This is an eight panel Parker through truss with riveted connections. The traditionally composed bridge features lattice under the top chord and v-lacing on vertical members. Portal bracing is an a-frame design. Jones and Laughlin steel brands are visible on the structure. The deck is corrugated steel with asphalt on top. Original lattice railings have been removed from the bridge since the DHPA Historic Bridge Survey and have been replaced with modern Armco guardrails. These minor modifications are overshadowed by the beauty of the arched shape produced by the polygonal top chord. While the county has two other Parker trusses, each is different and unique in appearance. Parker trusses are also quite rare in other places, such as Michigan, or the rest of this region in Indiana, and so the regional significance of such bridges must be considered.
Following a visit to this bridge in 2006, Huntington County did show a commitment to maintenance of this bridge by repainting the lower portion of the truss, which is where rust first forms on a paint system due to it being in the splash zone from cars spaying moisture and salt on the bridge. This repainting project is not represented in the photos of this bridge currently available here.
Information and Findings From DHPA Historic Bridge Survey
Statement of Significance
This Camelback of standard pattern retains its original members, including the latticed guardrails.

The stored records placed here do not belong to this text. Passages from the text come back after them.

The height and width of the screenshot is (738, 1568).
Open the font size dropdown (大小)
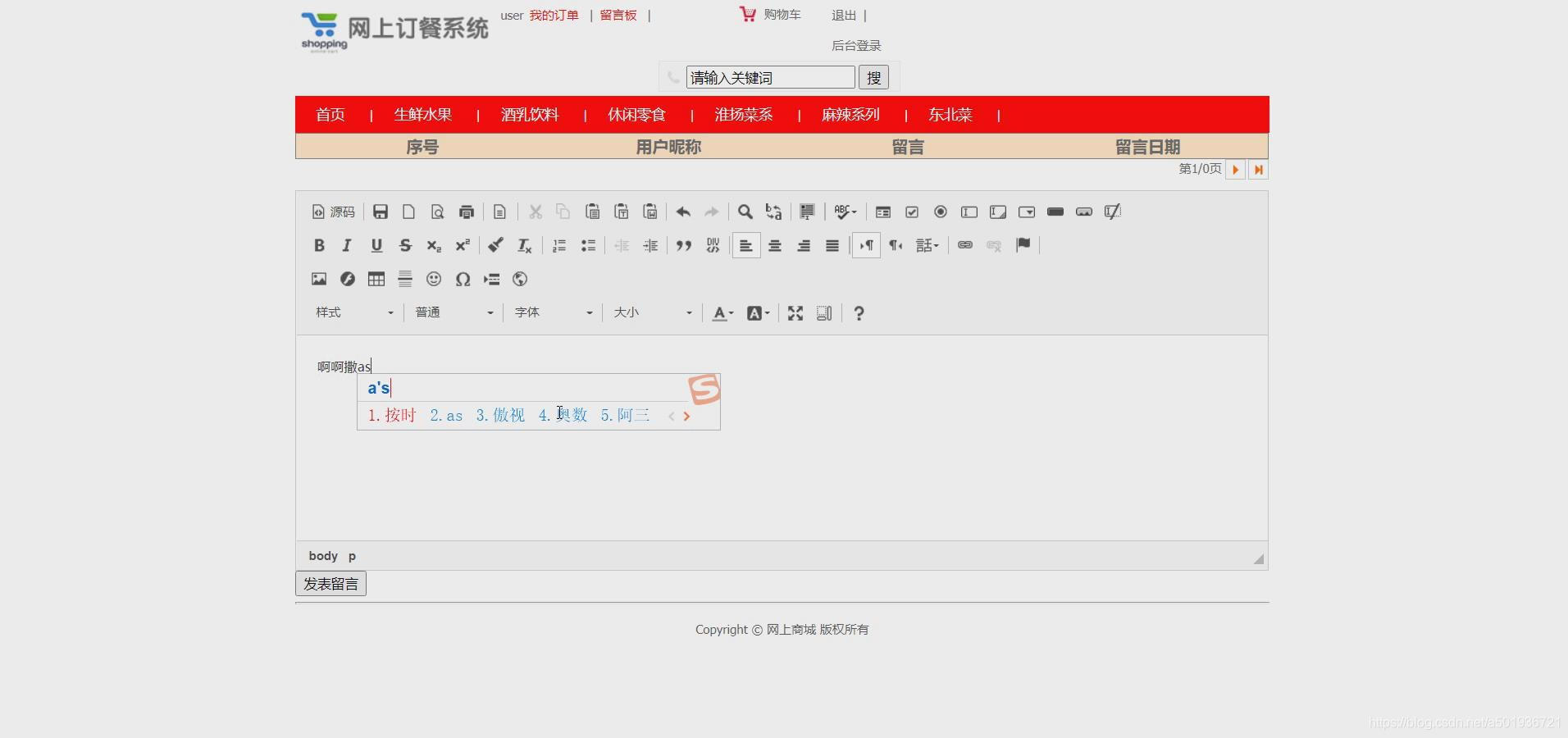click(x=650, y=312)
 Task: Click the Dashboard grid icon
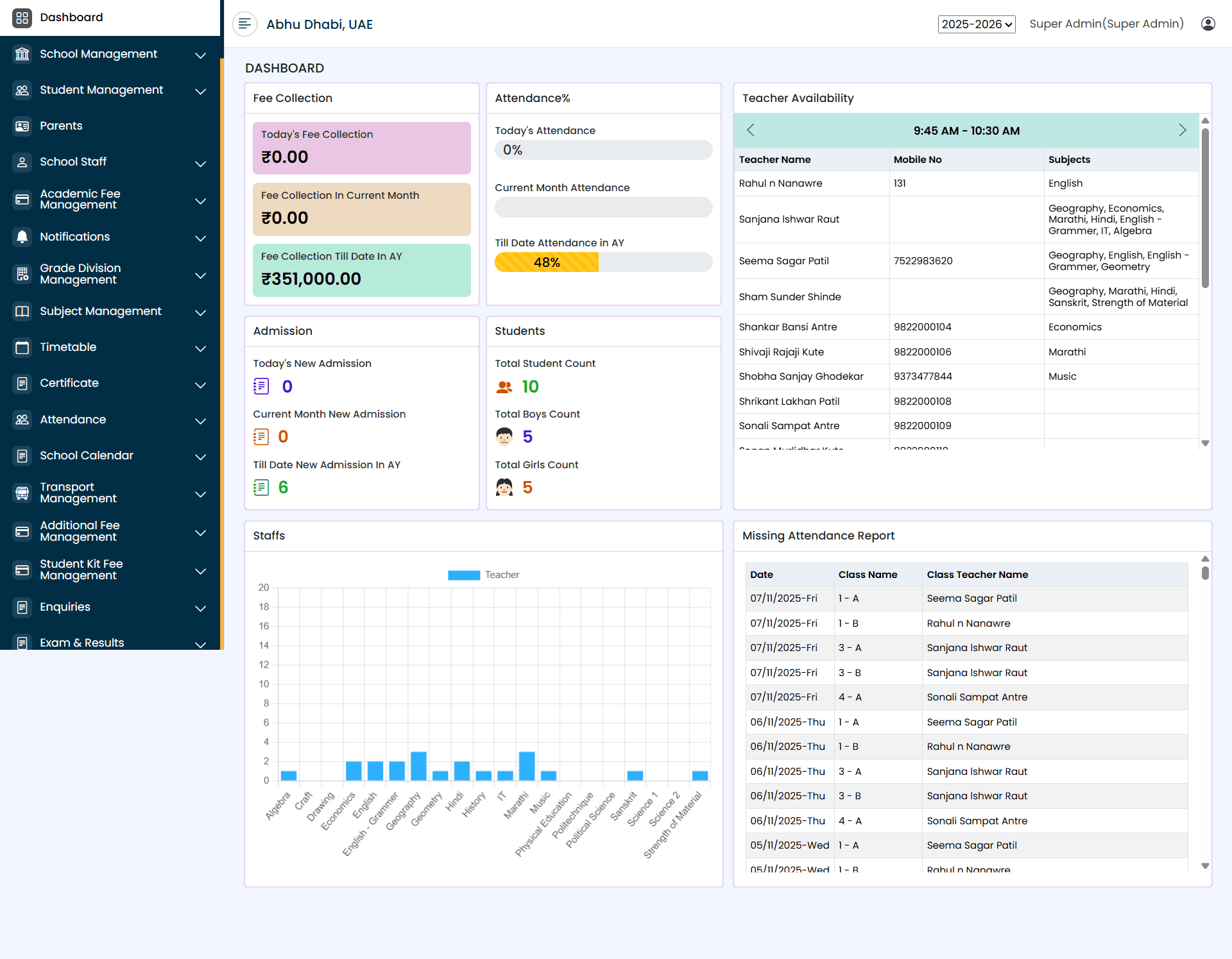[x=23, y=18]
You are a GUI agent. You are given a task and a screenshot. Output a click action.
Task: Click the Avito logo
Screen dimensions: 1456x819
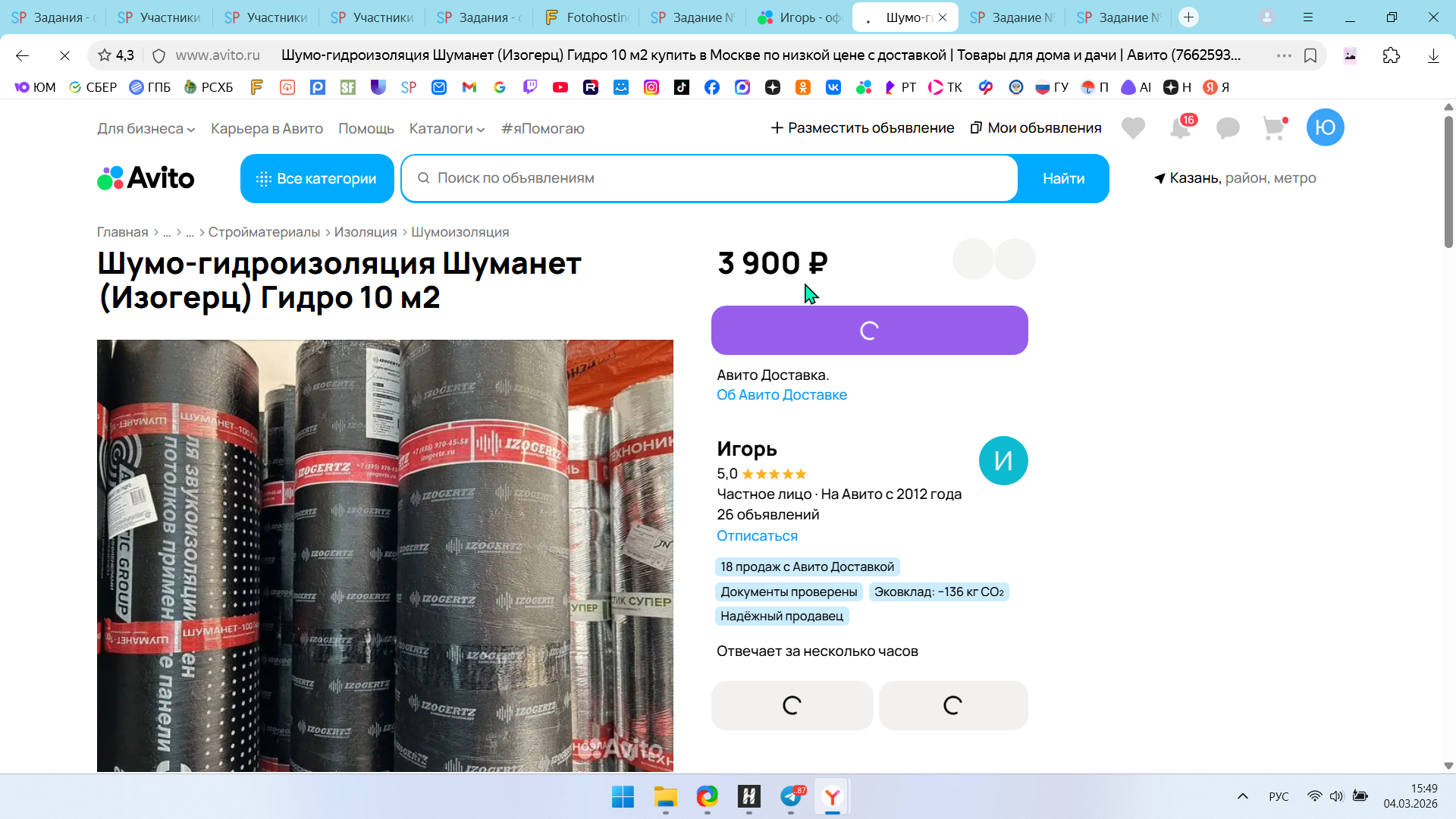[x=146, y=178]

Seated upon its concrete abutments and wingwalls, this all-riveted Camelback through spans 138' in eight panels with verticals made from a single size of laced channels. All diagonals are angles riveted to stay plates; angles are doubled for lower chord members. Diagonals counter one another in the two panels of the center section; they angle from the top chord toward midspan at the bottom in each panel of the two panel side sections. I floor beams riveted to gussets below the lower chord support an asphalt-over-concrete deck with a 17'6" roadway and 14' of vertical clearance.